[LISTED RECORDS Boundary: Start]

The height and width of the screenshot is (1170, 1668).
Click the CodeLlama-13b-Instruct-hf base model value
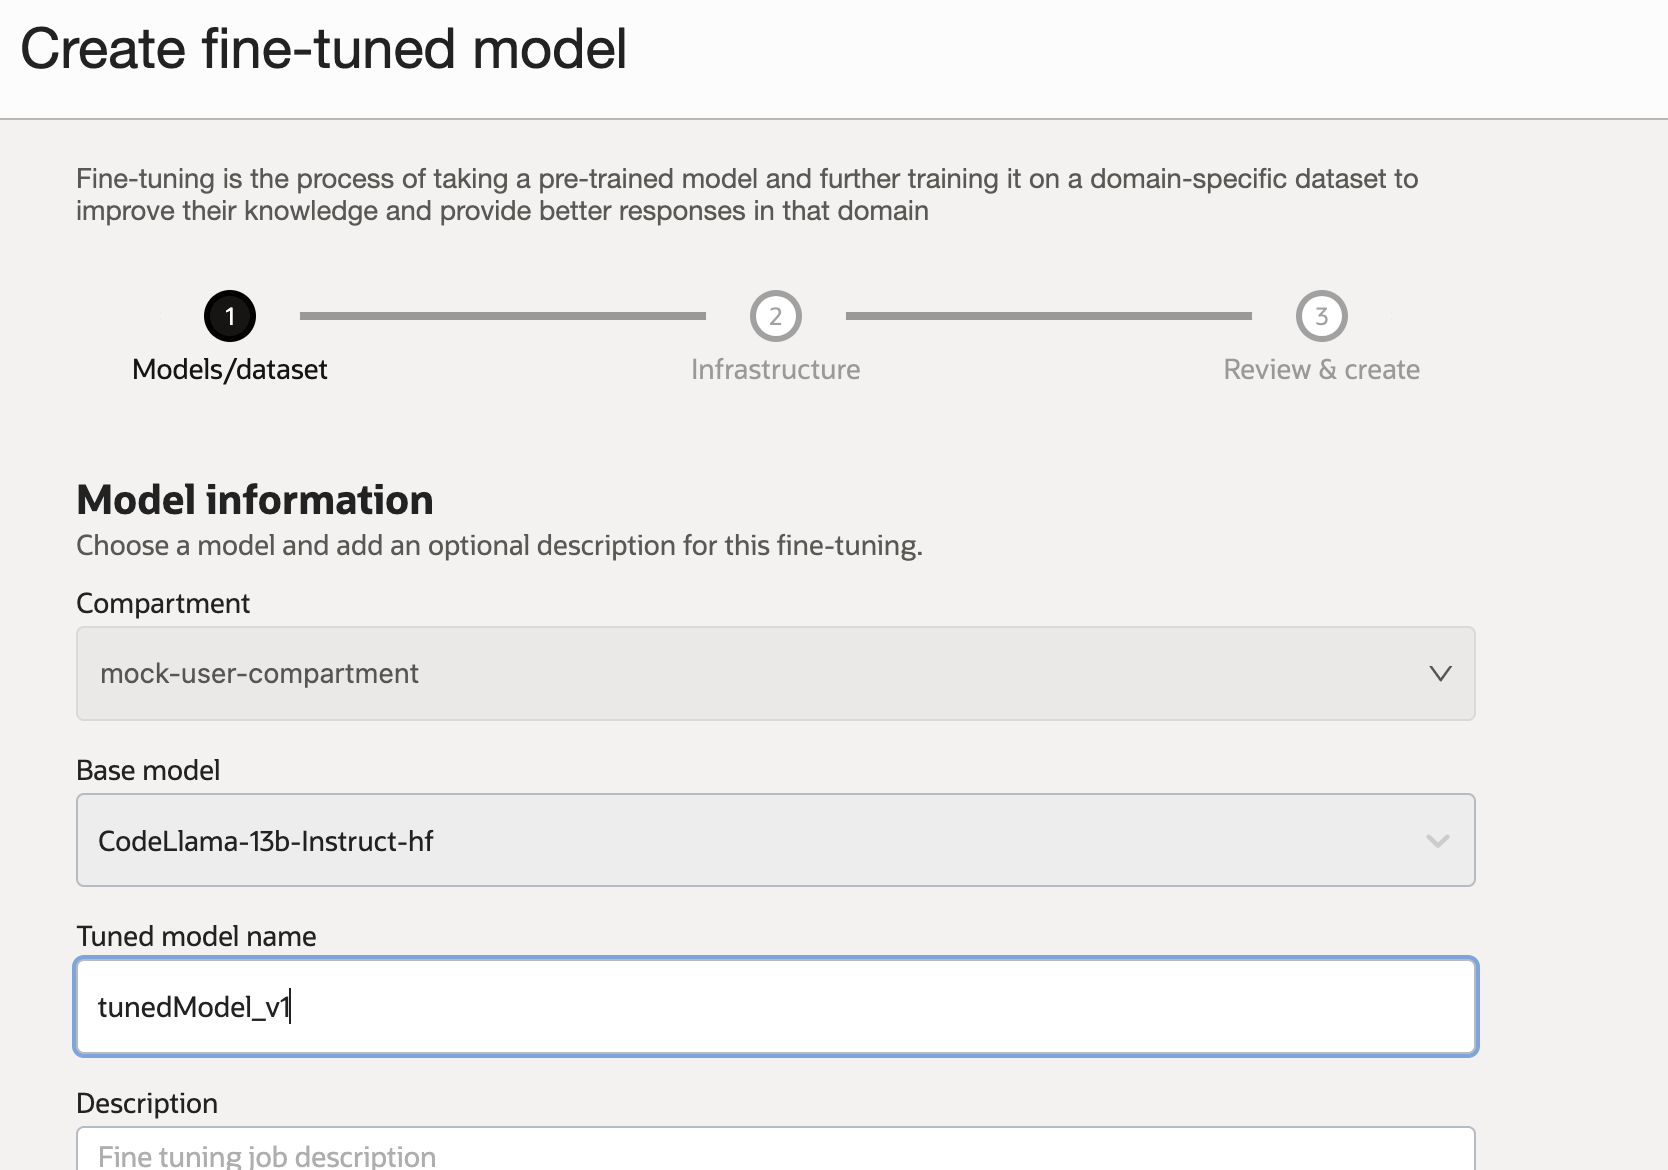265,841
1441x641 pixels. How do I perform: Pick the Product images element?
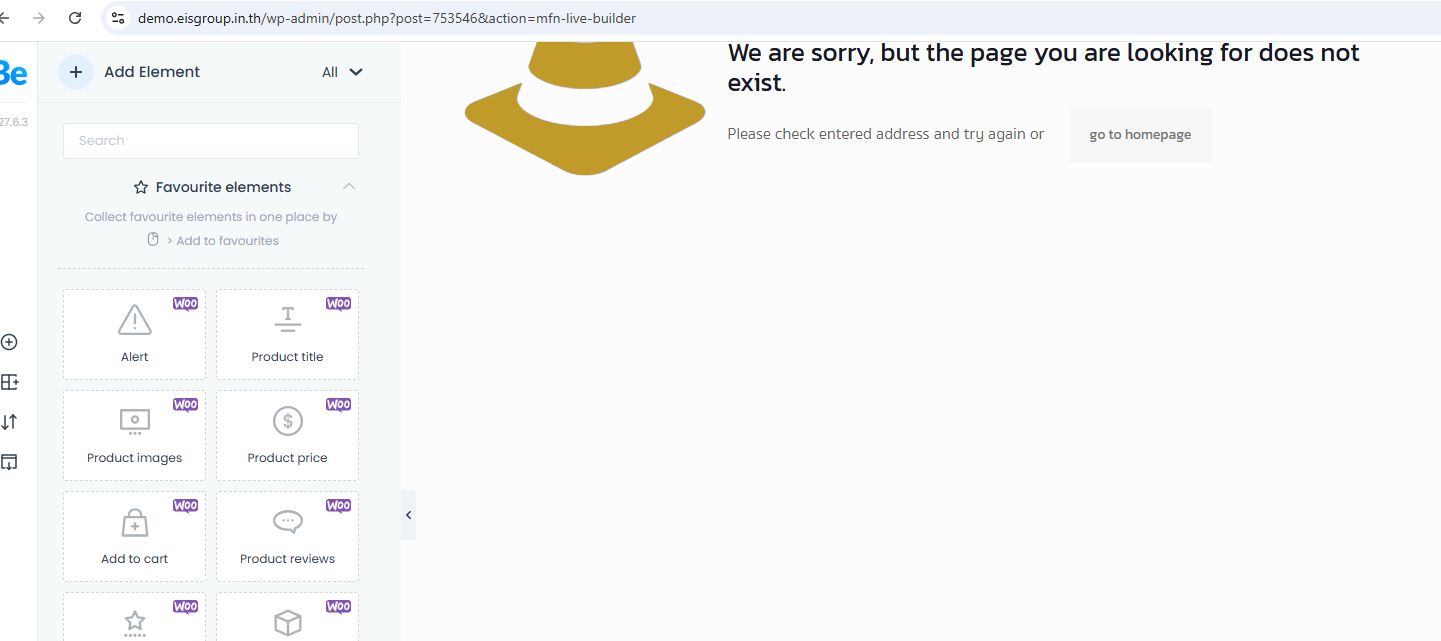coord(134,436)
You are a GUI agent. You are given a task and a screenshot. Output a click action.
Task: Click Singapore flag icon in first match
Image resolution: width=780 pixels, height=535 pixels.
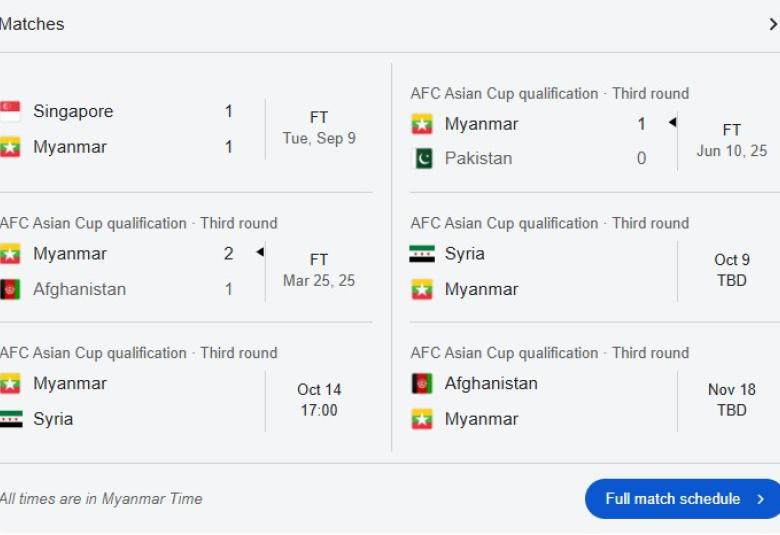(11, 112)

[LISTED RECORDS Boundary: End]
[LISTED RECORDS Boundary: Start]

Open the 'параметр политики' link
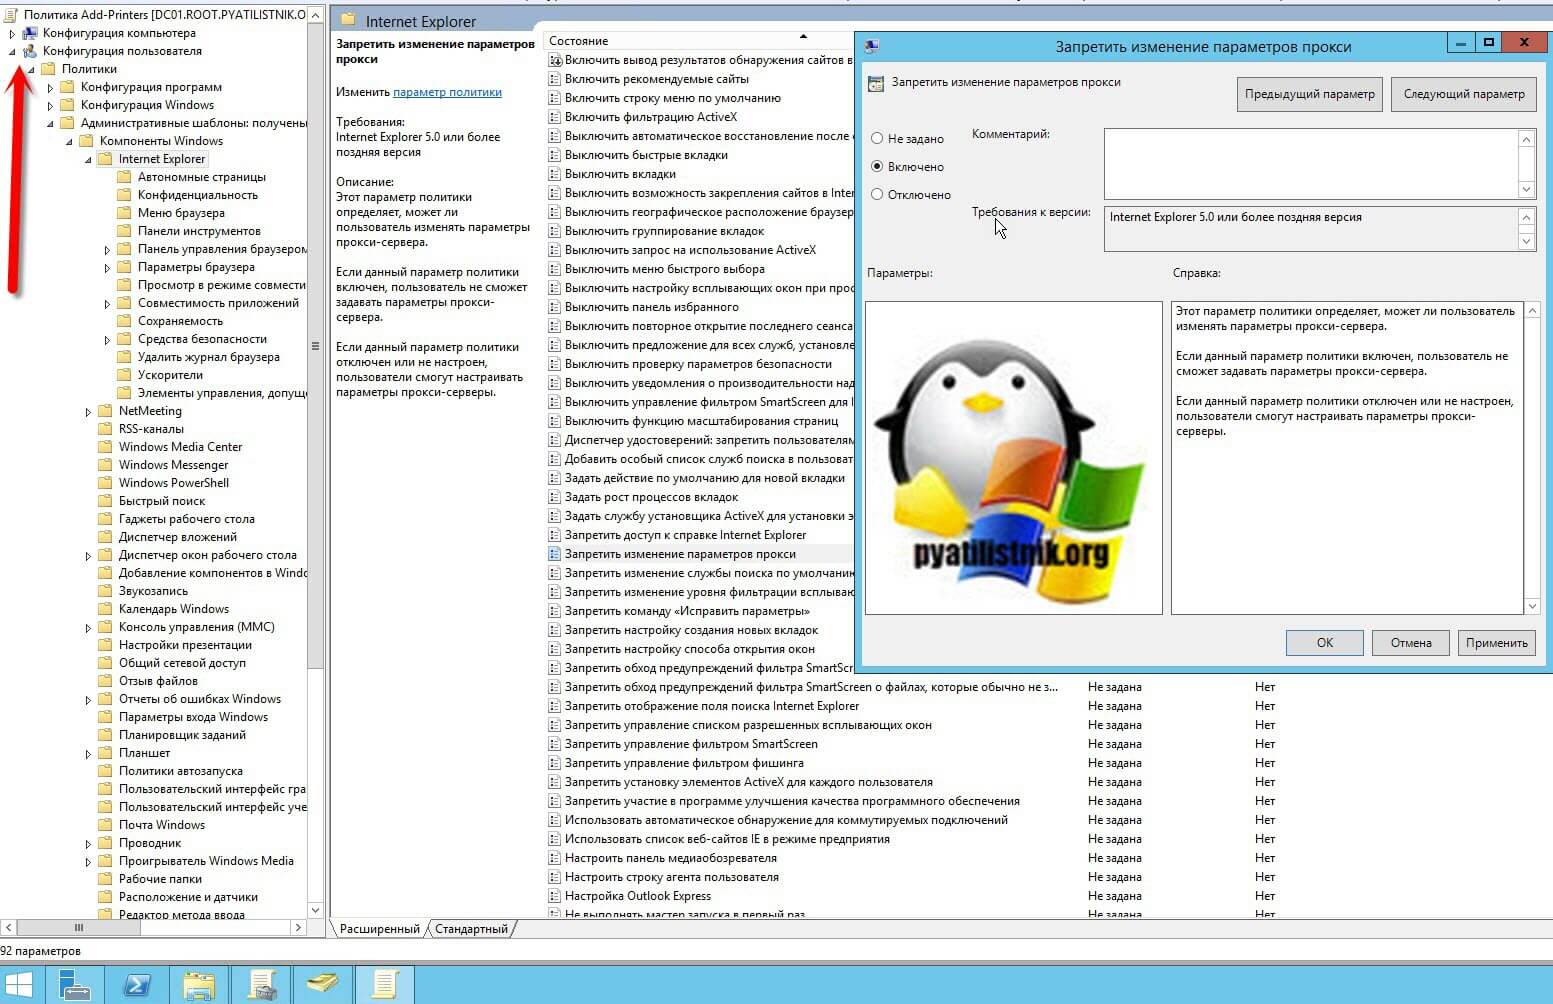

[LISTED RECORDS Boundary: End]
[LISTED RECORDS Boundary: Start]

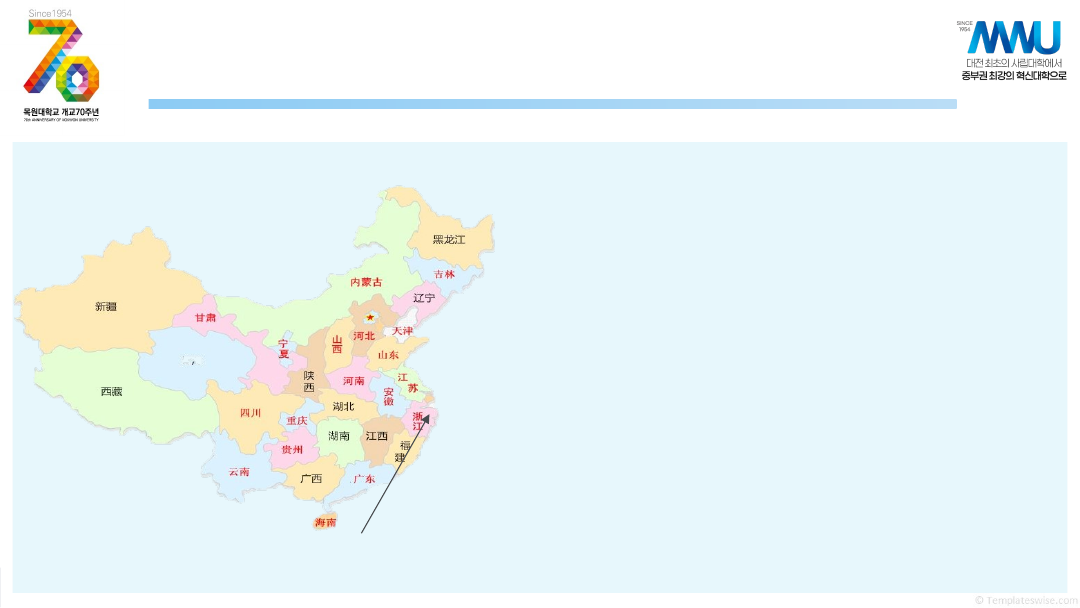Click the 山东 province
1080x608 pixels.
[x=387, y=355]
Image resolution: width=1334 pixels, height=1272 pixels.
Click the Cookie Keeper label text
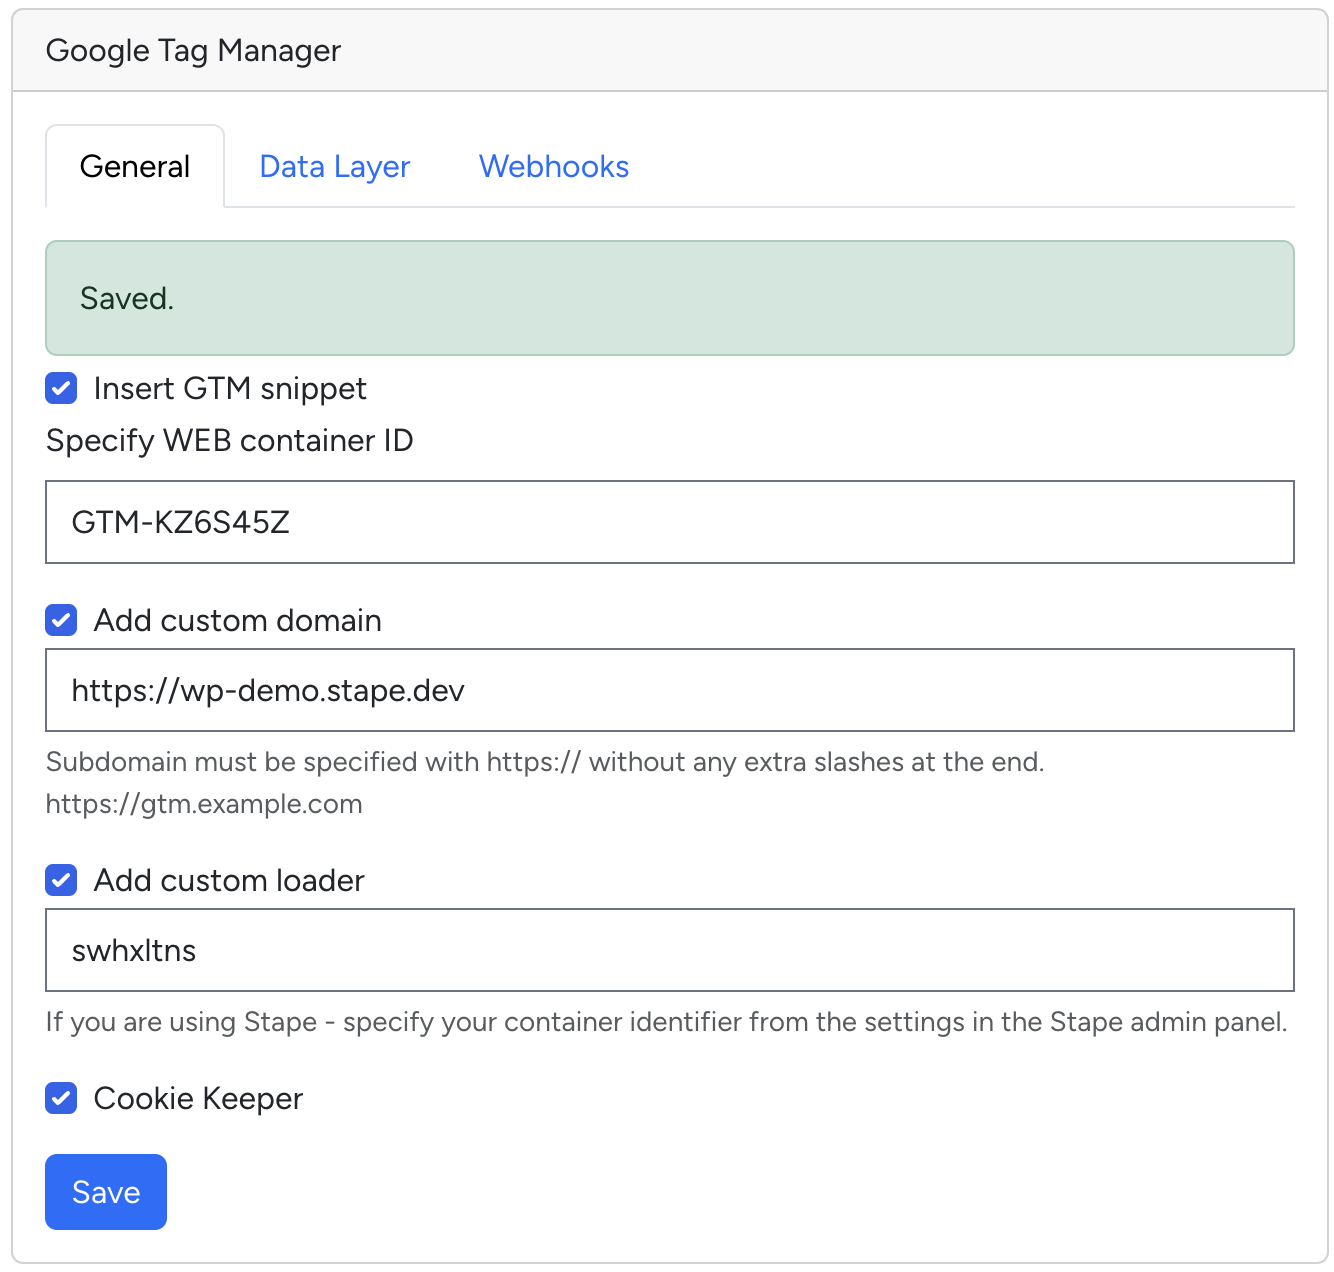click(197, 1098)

[LISTED RECORDS Boundary: End]

### REQUIRED WORK
Search the entries for the string "screenshot". Copy every line that has it.

### WRITTEN RESPONSE
The height and width of the screenshot is (1170, 1668).
You are a GUI agent. You are given a task and a screenshot. Output a click action.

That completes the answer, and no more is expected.